__Description of the task__.
Pick up the article on California's rooftop solar bill where it stops, and write the next few paragraphs.

__Supplied text__.

<<<<

Backed by two climate action groups, Democratic state lawmakers in California on Tuesday launched an effort to reverse the damage done by state regulators last year when they slashed incentives for residents to install rooftop solar panels—wreaking havoc on the once-thriving industry even as the state faces an energy crisis.
Introduced by state Assemblymembers Laura Friedman (D-44) and Marc Berman (D-23), Assembly Bill 2256 would unwind the policy put in place last year by the California Public Utilities Commission (CPUC), which was supported by the state's three investor-owned utilities and sharply reduced the amount utilities pay people with solar panels when they sell surplus power to the grid.
The policy applied to homeowners as well as renters in disadvantaged communities, and critics warned it would put solar panels even further out of reach for low- and middle-income Californians.
A.B. 2256, sponsored by the Center for Biological Diversity (CBD) and Environment California, would require the CPUC to "consider the wider community benefits of rooftop solar" in its policymaking, said CBD.
"This bill will force state regulators to stop shirking their duty and consider renewable energy's wide-ranging benefits so rooftop solar is available to everyone," said Roger Lin, a senior attorney at CBD. "The commission's decision to tank the state's rooftop solar policy was a gift to corporate utilities and a gut punch to communities and our environment. We're in a climate emergency, and it's reckless for the commission to ignore the harm fossil fuels do to our health and environment when it's making energy decisions."
Ken Cook, president of the Environmental Working Group (EWG), said earlier this month that "rooftop only pencils out for the wealthy" under the CPUC policy, which has caused solar companies to lay off 17,000 workers in less than a year and pushed 75% of firms toward bankruptcy.

>>>>

__Excerpted records__.
<<<<

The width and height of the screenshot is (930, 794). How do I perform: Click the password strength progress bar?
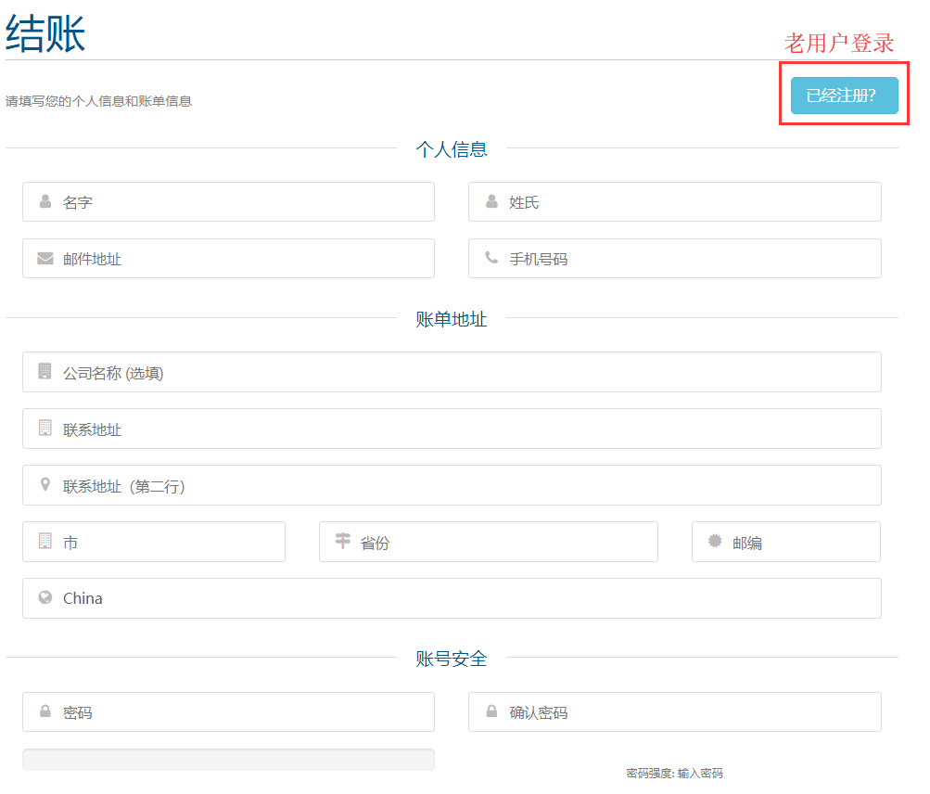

>>>>
<<<<

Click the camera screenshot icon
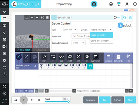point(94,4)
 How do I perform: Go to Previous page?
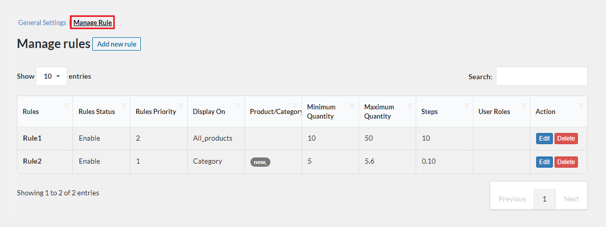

>>>>

__Answer space__.
Rooftop solar power had "been making great strides in low-income communities," state Sen. Josh Becker (D-13) told the San Francisco Chronicle earlier this month, but "this [CPUC decision] makes it harder."
A.B. 2256 was introduced weeks after CBD, EWG, and the Protect Our Communities Foundation asked the California Supreme Court to overturn the CPUC policy following unsuccessful challenges at the commission and a state appeals court.
It also comes a day after Environment America Research & Policy Center and Frontier Group published a report marking the dramatic growth of rooftop solar nationwide over the past decade, with 10 times as much power produced in 2022 than 10 years prior.
California ranked as the state with the largest growth in small-scale solar generation, producing 24,121 gigawatt hours (GWh) in 2022—just before the CPUC policy was introduced. In 2012 the state produced just 2,453 GWh.
"Rooftop solar is good for the environment and consumers," reads the report. "It reduces our dependence on fossil fuels, eases strain on the grid during periods of high demand, can increase resilience to threats like extreme weather, and limits the amount of land needed for clean energy—all at steadily falling costs."
The California Air Resources Board suggested in 2022 that disincentivizing solar power for residents was the wrong direction for the state to go in, saying the state needed to double its rooftop solar to meet its target of reducing greenhouse gas emissions 40% by 2030.
"How can we weigh the costs and benefits of rooftop solar without considering all the benefits to our health, our neighbors, and what's left of our open spaces?" said Lin. "This is not a zero-sum game. We can't ignore our climate, the urgent need for energy justice, and the significant community benefits of rooftop solar and expect to have a fighting chance against climate change."